Volets de l'exercice
A) Répondez à ces questions d'après le texte sur le régime « avis et avis » :
(i) Dans quel document de mai 2004 le système d'avis et retrait avait-il été envisagé ?
(ii) Jusqu'à quel montant un FSI qui ne transmet pas l'avis à son client peut-il devoir verser des dommages-intérêts ?
(iii) Quelle est la durée de rétention des données lorsque le titulaire du droit d'auteur entame des poursuites judiciaires ?
B) Rédigez la suite du texte sur le régime « avis et avis », en partant de sa dernière phrase.

Texte fourni
>>>>>
L’article 29 du projet de loi crée le régime « avis et avis », sous lequel les titulaires de droit d’auteur informent les FSI de la présence de contrefacteurs sur leur réseau. Ce régime diffère du régime « avis et retrait » établi aux États-Unis, qui exige que le FSI enlève le contenu chaque fois qu’une violation du droit d’auteur est alléguée, sans ordonnance d’un tribunal. Le système d’avis et retrait avait été envisagé dans le Rapport intérimaire sur la réforme du droit d’auteur de mai 2004, mais rejeté en raison des dangers qu’il posait pour les libertés civiles.

Sous le régime avis et avis, le titulaire d’un droit d’auteur envoie un avis écrit de la prétendue violation au FSI ou au fournisseur de mémoire numérique ou de moteur de recherche. L’avis doit indiquer les renseignements pertinents au sujet du titulaire du droit d’auteur, de l’œuvre protégée par le droit d’auteur, de son emplacement sur le réseau et de la présumée violation. Le FSI a le droit d’exiger des droits (que le Ministre fixe par règlement) pour chaque avis qu’il reçoit, après quoi le FSI est tenu de transmettre l’avis par voie électronique au violateur. Le FSI doit également conserver, durant six mois après la réception de l’avis de violation prétendue, tous les dossiers permettant de déterminer l’identité et le lieu électronique du violateur prétendu. Si le titulaire du droit d’auteur entame des poursuites judiciaires contre la personne, la période de rétention des données s’étend à une année complète.

Un FSI qui ne transmet pas l’avis à son client peut devoir verser des dommages-intérêts jusqu’à concurrence de 5 000 $. S’il omet de conserver les renseignements sur le violateur, il peut devoir verser des dommages-intérêts jusqu’à concurrence de 10 000 $. Cependant, le FSI ne peut être tenu responsable de la violation du droit d’auteur de ses clients.

Le titulaire d’un droit d’auteur a l’injonction pour unique recours contre un moteur de recherche qui met en antémémoire du matériel qui viole le droit d’auteur sur son système et il ne peut réclamer de dommages-intérêts. Cependant, cette disposition ne vaut que si le moteur de recherche ne prend pas un certain nombre de mesures énumérées qui permettraient la violation du droit d’auteur.
<<<<<
Données
>>>>>
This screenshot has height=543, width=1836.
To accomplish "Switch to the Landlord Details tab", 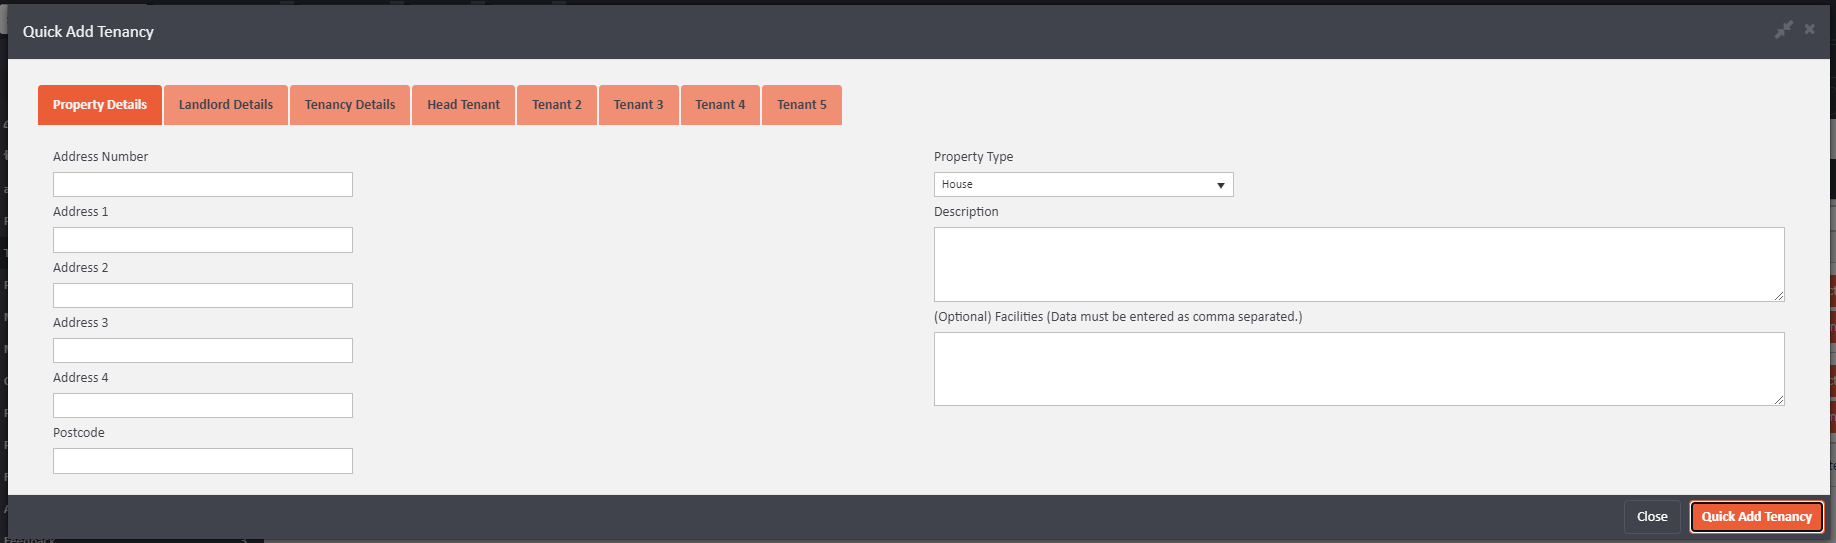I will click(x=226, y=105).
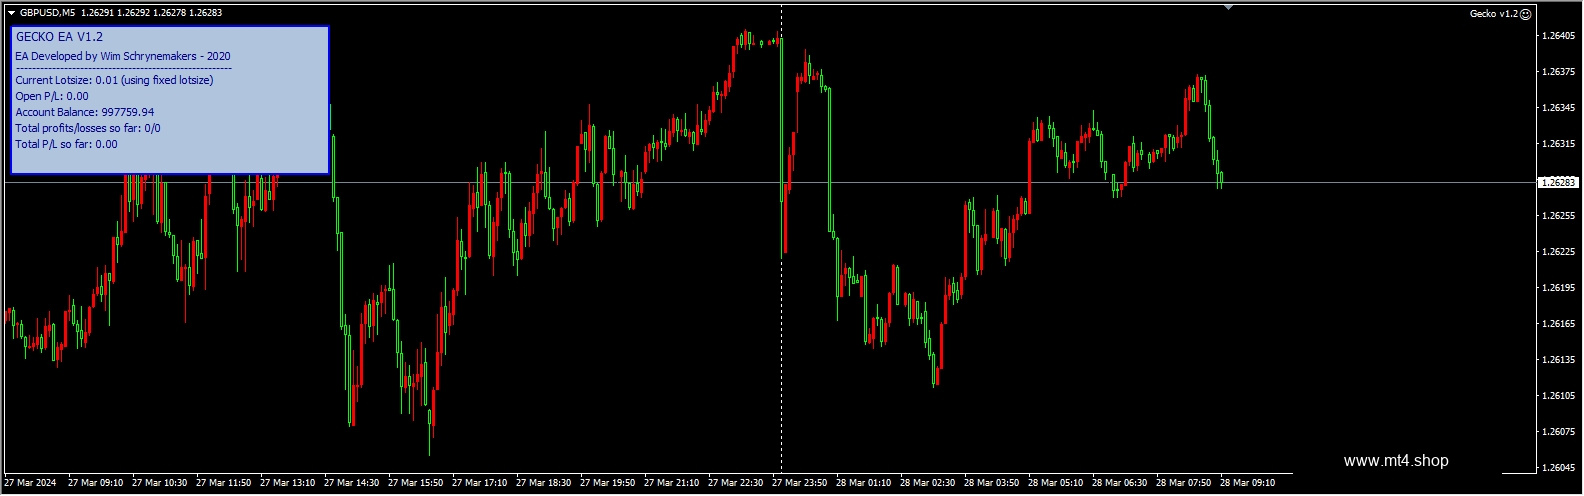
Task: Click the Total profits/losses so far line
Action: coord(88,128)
<<<<<
Réponses rédigées
A)
(i) Dans le Rapport intérimaire sur la réforme du droit d'auteur.
(ii) Jusqu'à concurrence de 5 000 $.
(iii) Une année complète.

B)
E. Reproduction numérique d’œuvres protégées par le droit d’auteur

1. Établissements d’enseignement

L’article 18 du projet de loi ajoute aux exemptions pédagogiques de la Loi un nouvel article sur les leçons. L’article définit la « leçon » et dispose que la communication d’une leçon aux étudiants inscrits à un cours par un établissement d’enseignement ou par une personne qui agit sous son autorité ne constitue pas une violation du droit d’auteur. Cependant, la leçon ne peut pas contenir de matériel qui viole le droit d’auteur. L’établissement d’enseignement ne peut communiquer la leçon après la fin du cours et doit détruire toute fixation dans les 30 jours suivant la fin du cours. Il doit prendre des mesures pour empêcher la distribution du matériel numérique protégé par le droit d’auteur et tenir des registres des dates auxquelles la leçon a été enregistrée et détruite.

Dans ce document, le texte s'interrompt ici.